Les fils de perles retombèrent en place quand il eut franchi le rideau et les cinq Vierges de la Lance qui attendaient dans le vaste couloir désert assises sur leurs talons sur les dalles bleu pâle se redressèrent avec souplesse. Toutes sauf une étaient de haute stature pour des femmes, bien que pas pour des Aielles. À leur chef, Adeline, il manquait moins d’une largeur de main pour lui permettre de regarder Rand droit dans les yeux. L’exception, une rousse éclatante nommée Enaila, n’était que de la taille d’Egwene et s’offusquait à l’extrême d’être aussi petite. Comme les chefs de clan, leurs yeux étaient tous bleus ou gris ou verts et leurs cheveux châtain clair, blonds ou roux étaient coupés court à l’exception d’une queue sur la nuque. Des carquois remplis de flèches formaient pendant avec les poignards à forte lame accrochés à leur ceinture et elles portaient dans le dos un arc de corne dans un étui. Chacune avait en main trois ou quatre lances à courte hampe et long fer ainsi qu’un bouclier rond en peau de bœuf. Les Aielles qui ne souhaitaient pas avoir de foyer ni d’enfants avaient leur propre société guerrière, Far Dareis Mai, les Vierges de la Lance.

Il salua leur présence d’une légère inclination, qui les fit sourire ; ce n’était pas une coutume aielle, du moins pas selon la façon qui lui avait été apprise. « Je vous vois, Adeline, dit-il. Où est Joinde ? Je croyais qu’elle était avec vous tout à l’heure. Est-elle malade ?

— Je vous vois, Rand al’Thor », répliqua-t-elle.
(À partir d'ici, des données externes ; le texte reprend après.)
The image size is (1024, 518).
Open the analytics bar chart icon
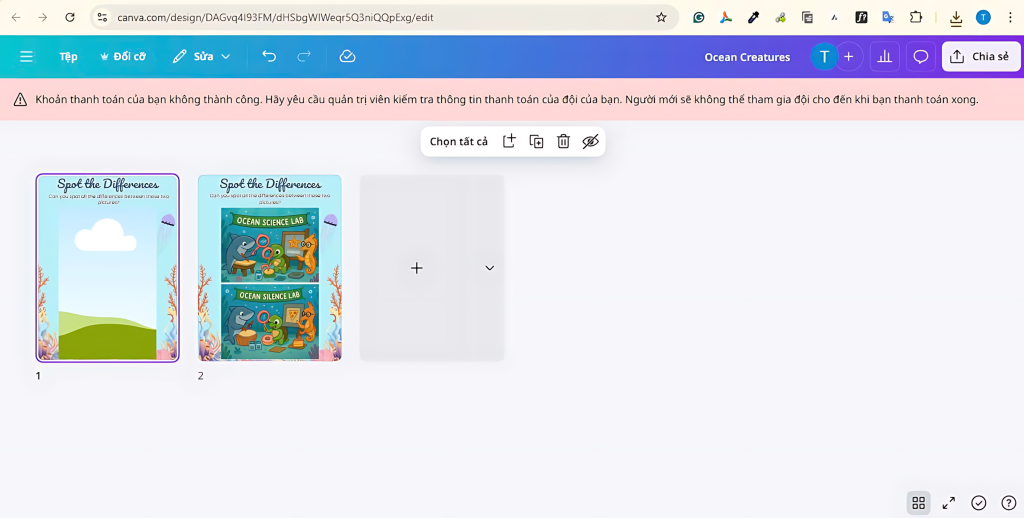884,57
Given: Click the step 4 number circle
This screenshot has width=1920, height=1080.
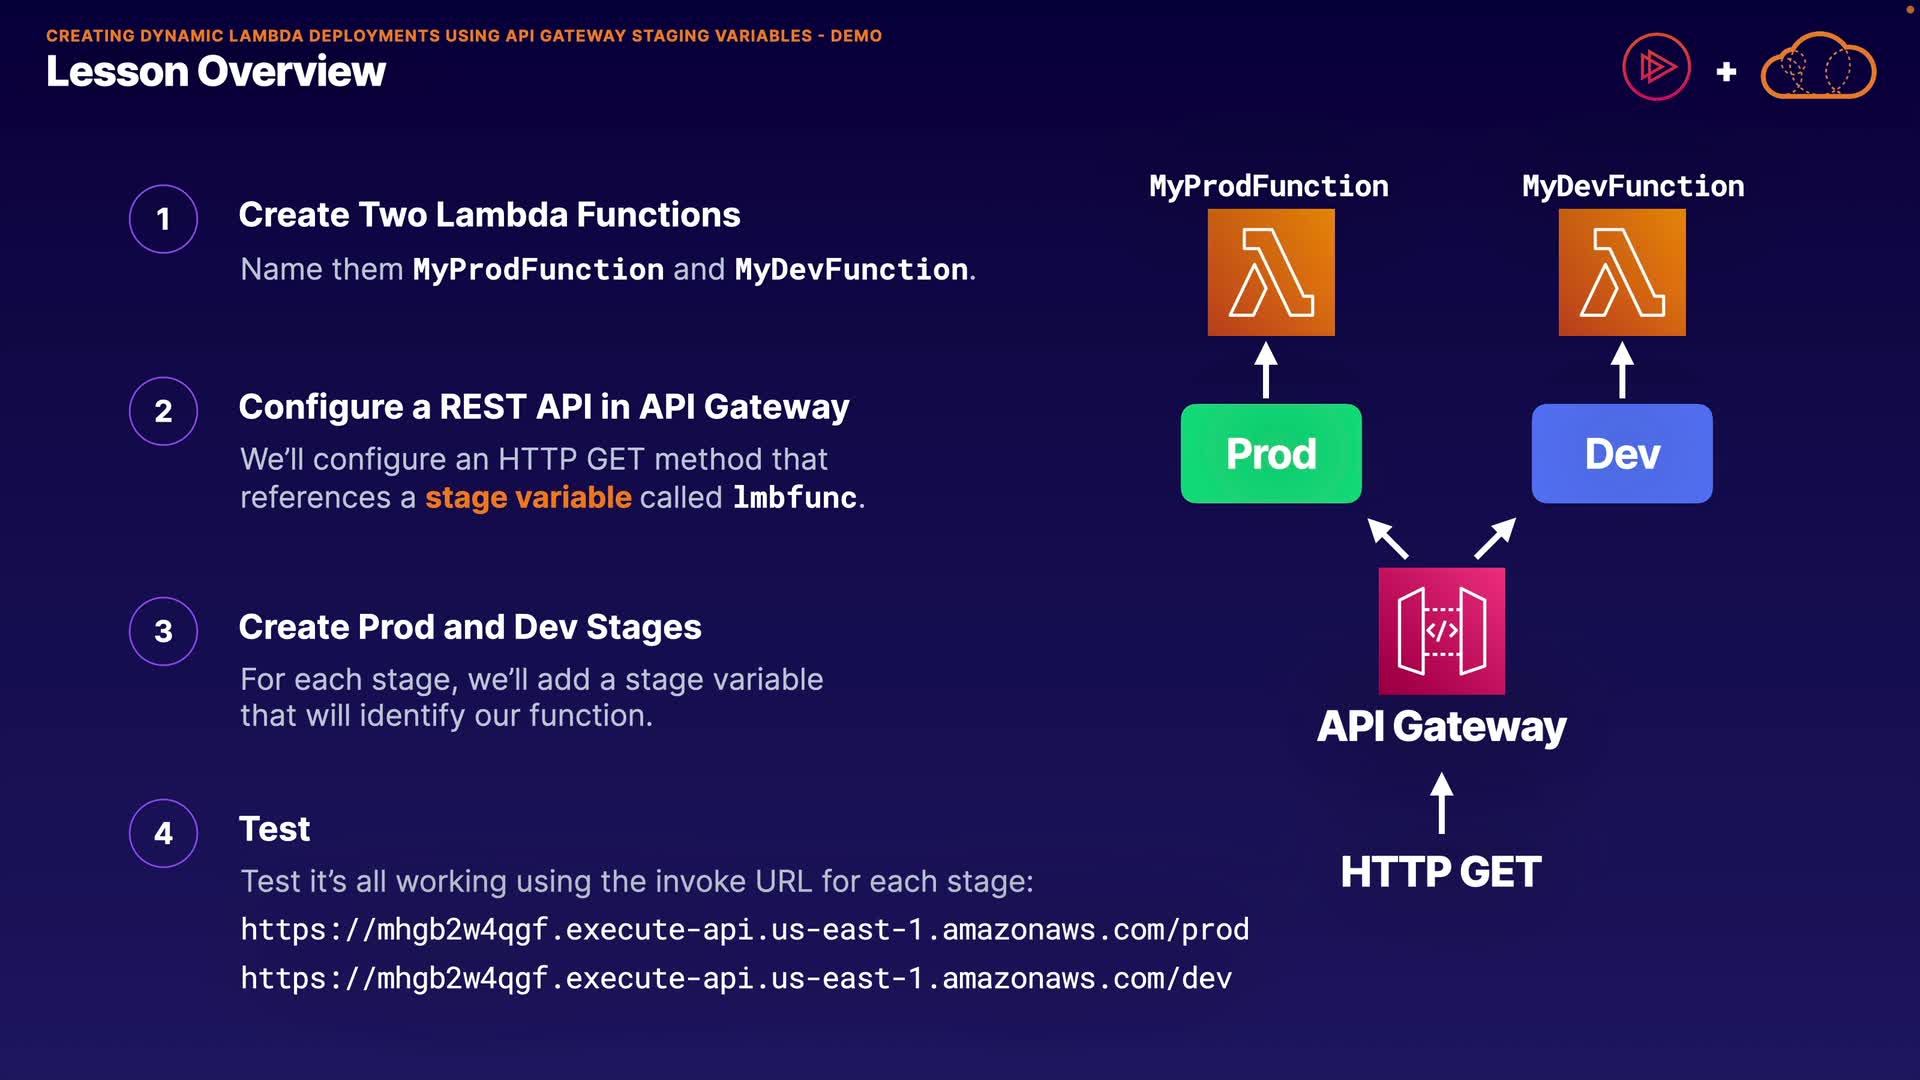Looking at the screenshot, I should coord(163,833).
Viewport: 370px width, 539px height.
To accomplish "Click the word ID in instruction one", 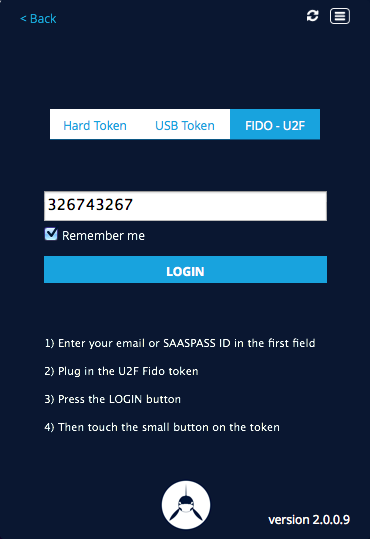I will [224, 343].
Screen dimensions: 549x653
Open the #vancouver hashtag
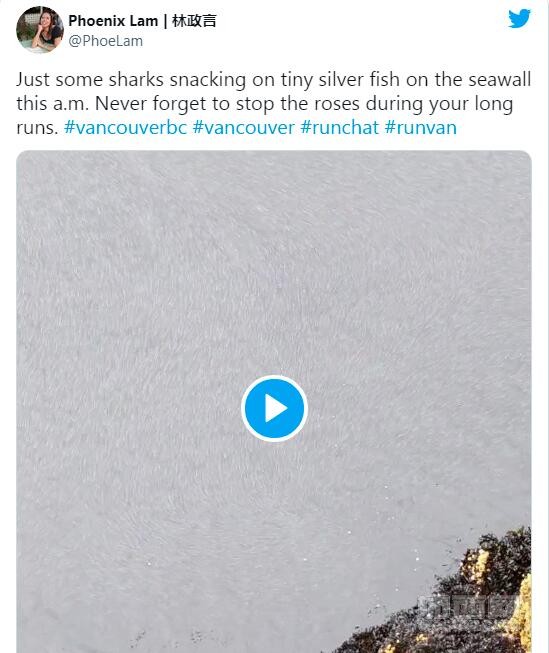tap(244, 127)
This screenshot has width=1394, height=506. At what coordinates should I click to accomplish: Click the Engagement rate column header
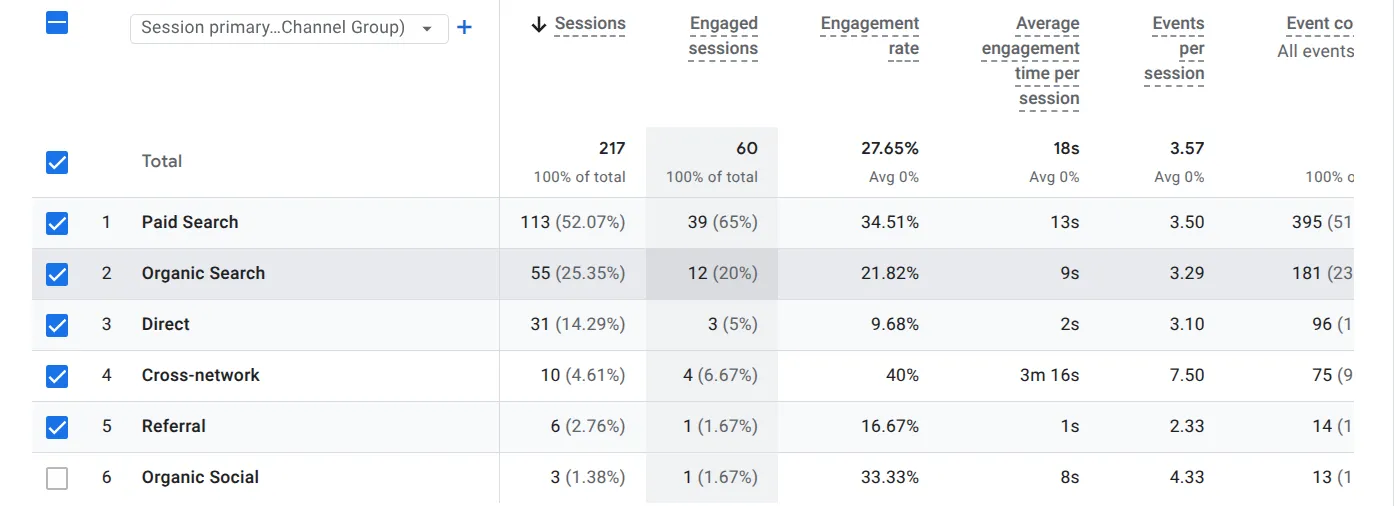pyautogui.click(x=869, y=36)
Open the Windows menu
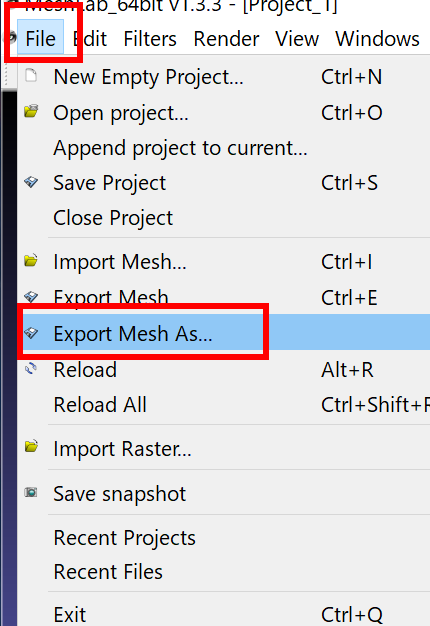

Ses cheveux blond clair paraissaient encore plus clairs par contraste avec son visage bruni par le soleil qu’ils encadraient, visage qui avait une fine cicatrice blanche en travers d’une joue. « Malade d’une certaine manière. Elle s’est parlé à elle-même toute la journée et, voilà moins d’une heure, elle est partie déposer une couronne de fiançailles aux pieds de Garan, des Goschiens Jhirads. » Quelques-unes parmi les autres secouèrent la tête ; le mariage impliquait l’abandon de la lance. « Demain est son dernier jour de gaishain auprès d’elle. Joinde est une Shaarad Roc Noir », conclut-elle d’un ton qui en disait long. C’était effectivement un événement ; les mariages se produisaient fréquemment avec des hommes ou des femmes pris comme gaïshains, mais très rarement entre clans opposés par une vendetta, même une vendetta en veilleuse.

« C’est une maladie qui se répand », commenta Enaila avec fougue. Sa voix était généralement aussi ardente que sa chevelure. « Tous les jours depuis que nous sommes venues à Rhuidean, il y a une ou deux Vierges qui tressent leur couronne nuptiale. »
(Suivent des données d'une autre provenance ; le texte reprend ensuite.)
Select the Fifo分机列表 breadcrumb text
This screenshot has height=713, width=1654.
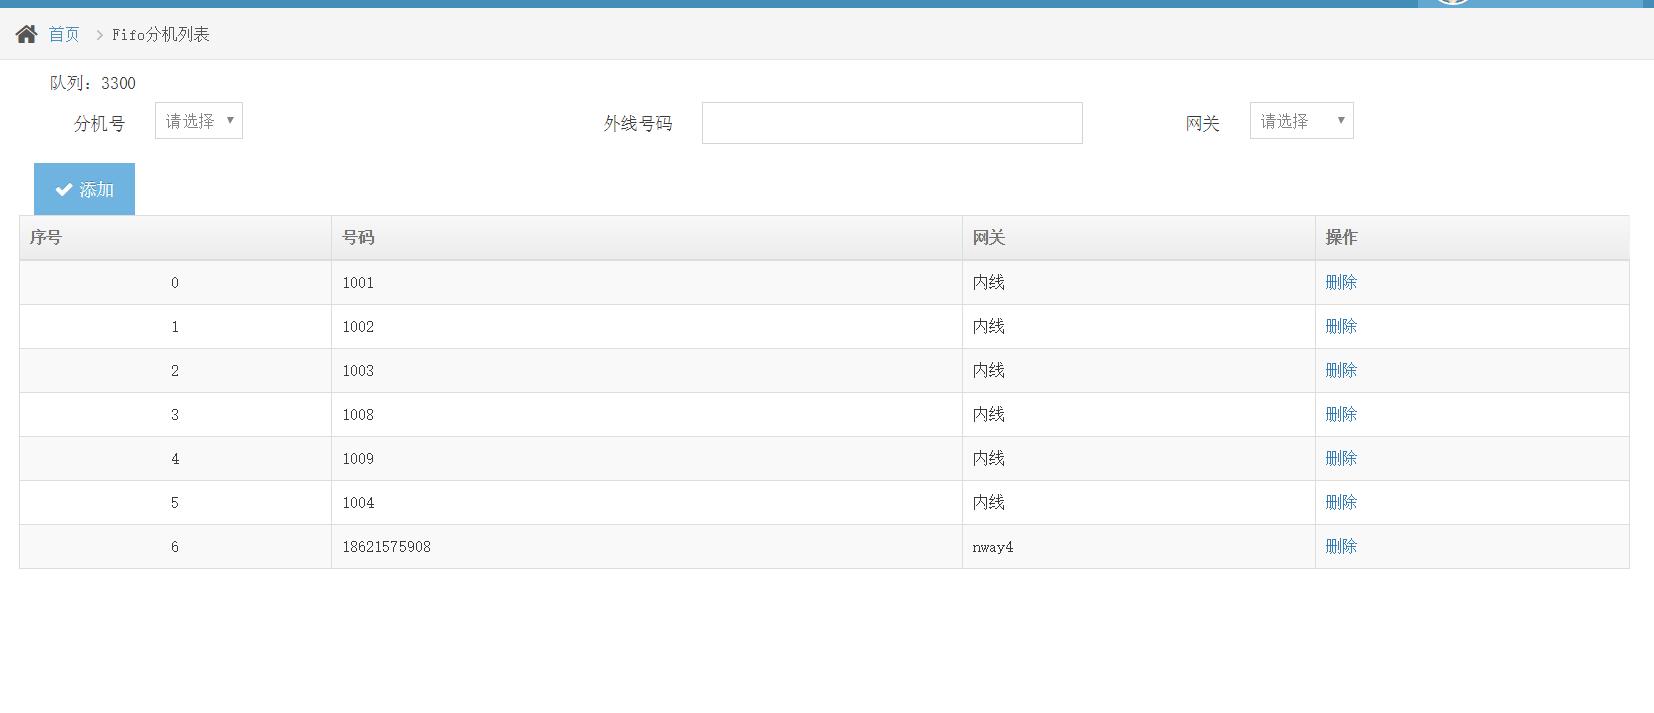161,34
Rand hocha la tête avec ce qu’il espéra qu’elles prendraient pour de la sympathie. Il en était responsable. S’il le leur disait, il se demanda combien d’entre elles se risqueraient à rester auprès de lui. Toutes, probablement ; l’honneur les y maintiendrait et elles n’avaient pas plus peur que les chefs de clan. Du moins s’agissait-il seulement de mariages, jusqu’à présent ; même les Vierges estimeraient que se marier valait mieux que ce que certains avaient subi. Peut-être le penseraient-elles. « Je serai prêt à partir dans un instant, leur dit-il.

— Nous attendrons avec patience », répondit Adeline. Patience, cela n’en avait guère l’apparence ; debout là, elles semblaient toutes prêtes à s’élancer subitement.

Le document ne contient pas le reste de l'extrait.